**Task directions:** What is the number of lines in these entries that contain "Terms"? State it alone.

**Material for this task:**
◆ ◆ ◆ ◆
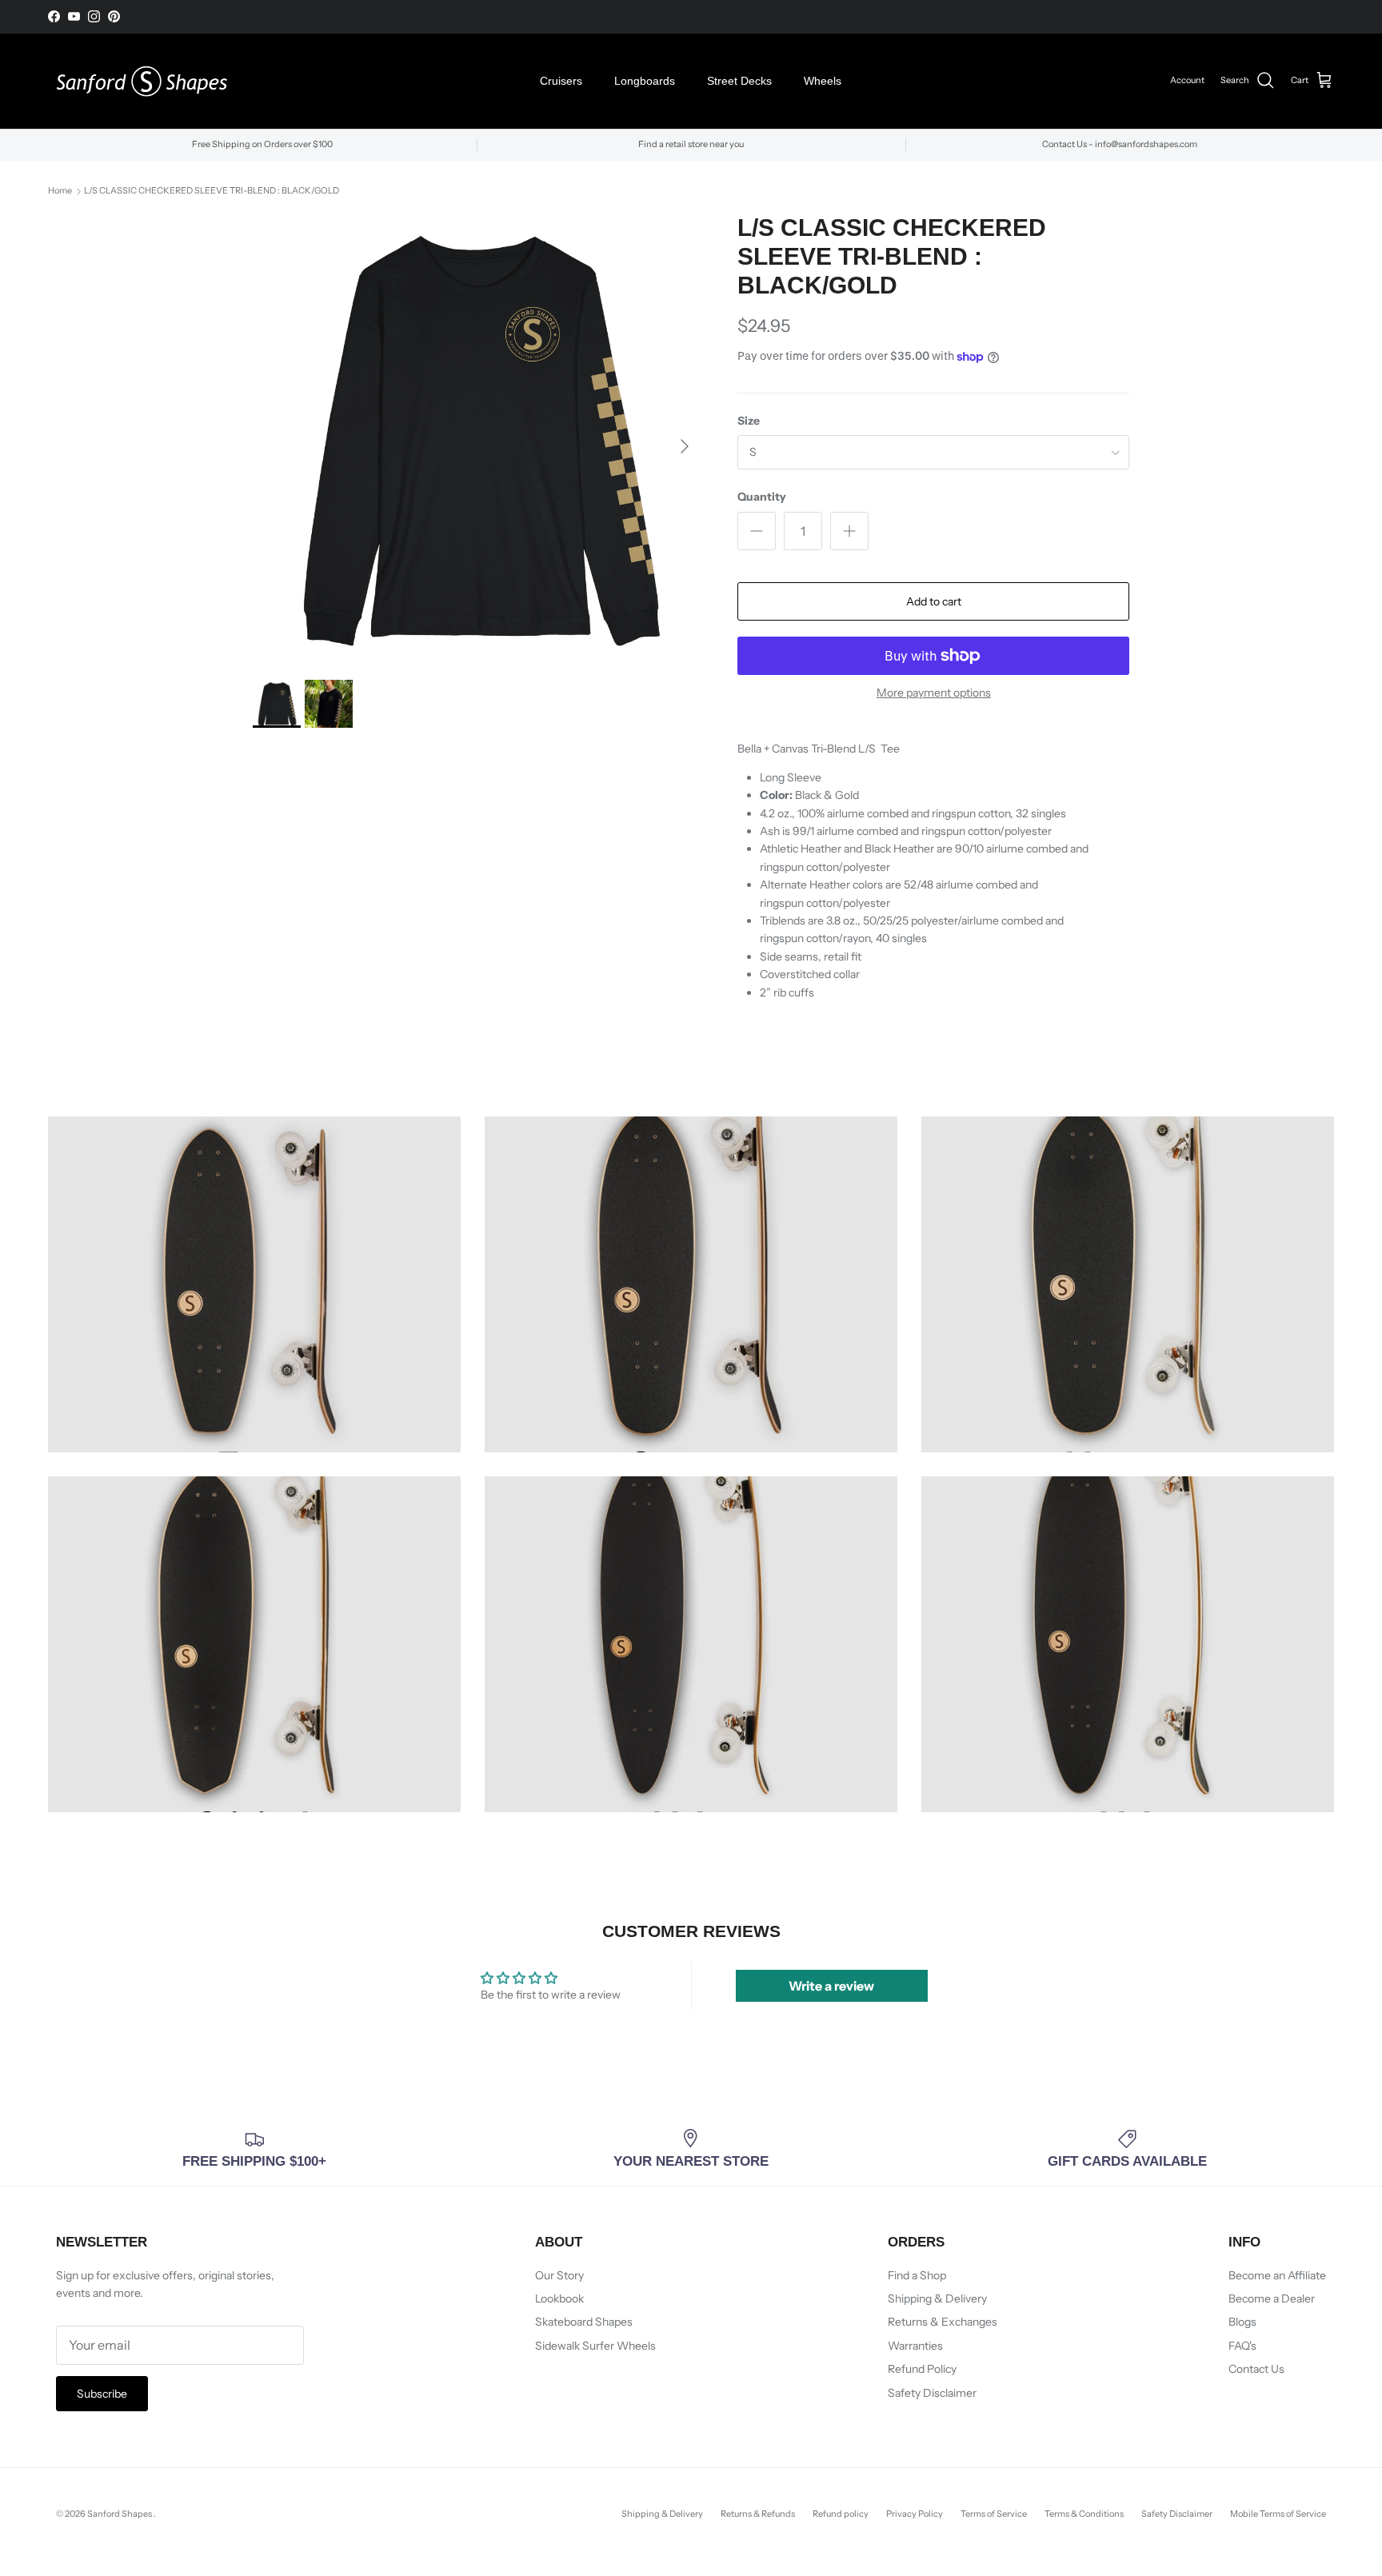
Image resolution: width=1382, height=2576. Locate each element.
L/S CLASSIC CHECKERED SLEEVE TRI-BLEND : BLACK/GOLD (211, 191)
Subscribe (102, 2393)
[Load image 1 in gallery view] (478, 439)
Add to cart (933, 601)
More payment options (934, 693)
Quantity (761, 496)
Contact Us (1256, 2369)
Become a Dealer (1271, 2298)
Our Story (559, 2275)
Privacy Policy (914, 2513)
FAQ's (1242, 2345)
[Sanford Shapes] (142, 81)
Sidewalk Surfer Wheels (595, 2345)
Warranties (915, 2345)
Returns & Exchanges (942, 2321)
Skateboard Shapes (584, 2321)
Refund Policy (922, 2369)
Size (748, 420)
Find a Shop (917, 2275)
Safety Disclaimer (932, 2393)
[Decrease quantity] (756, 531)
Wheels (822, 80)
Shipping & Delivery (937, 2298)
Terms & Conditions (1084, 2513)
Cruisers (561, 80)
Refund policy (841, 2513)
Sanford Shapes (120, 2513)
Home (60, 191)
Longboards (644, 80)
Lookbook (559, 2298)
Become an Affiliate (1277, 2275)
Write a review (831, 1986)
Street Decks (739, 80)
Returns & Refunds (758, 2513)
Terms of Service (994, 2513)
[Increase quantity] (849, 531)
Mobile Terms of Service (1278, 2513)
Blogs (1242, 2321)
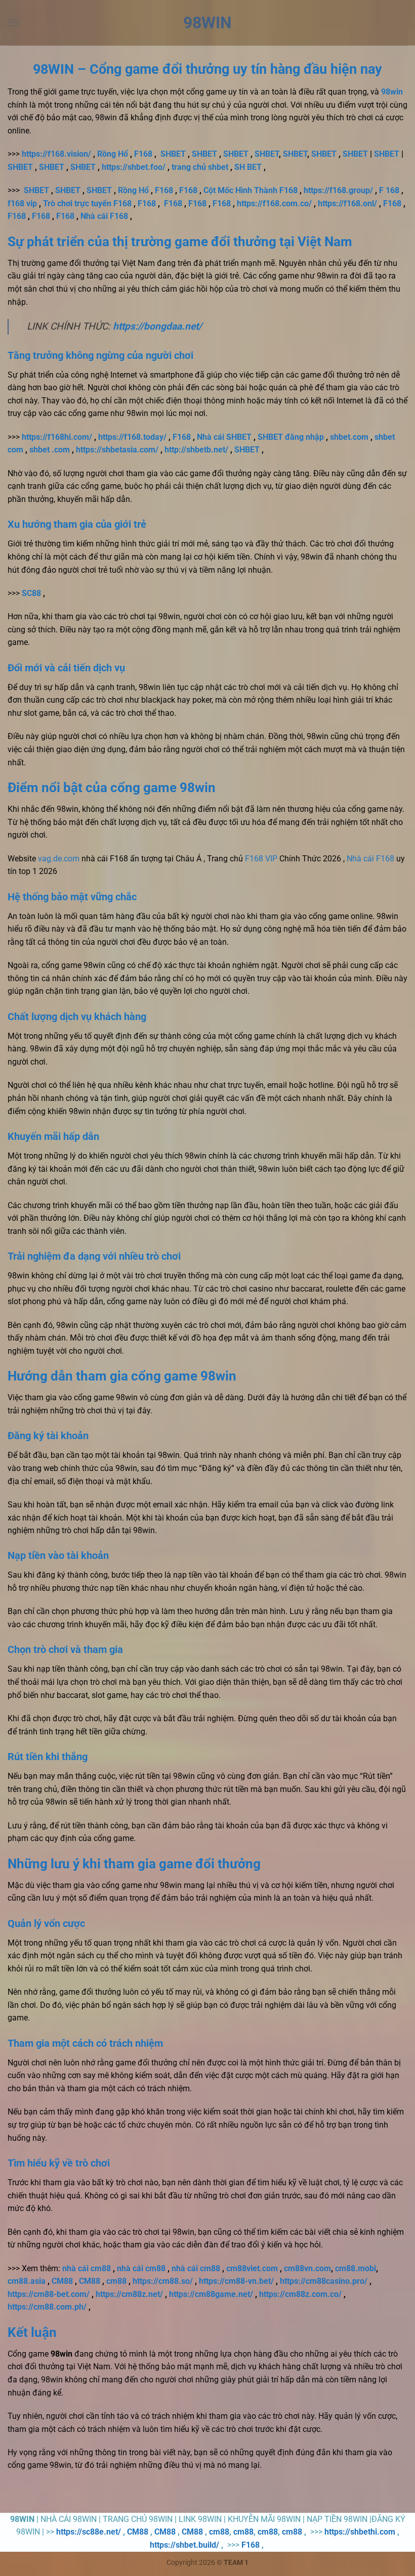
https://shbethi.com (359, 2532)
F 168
◆ ◆ ◆ ◆
**Reply:** 3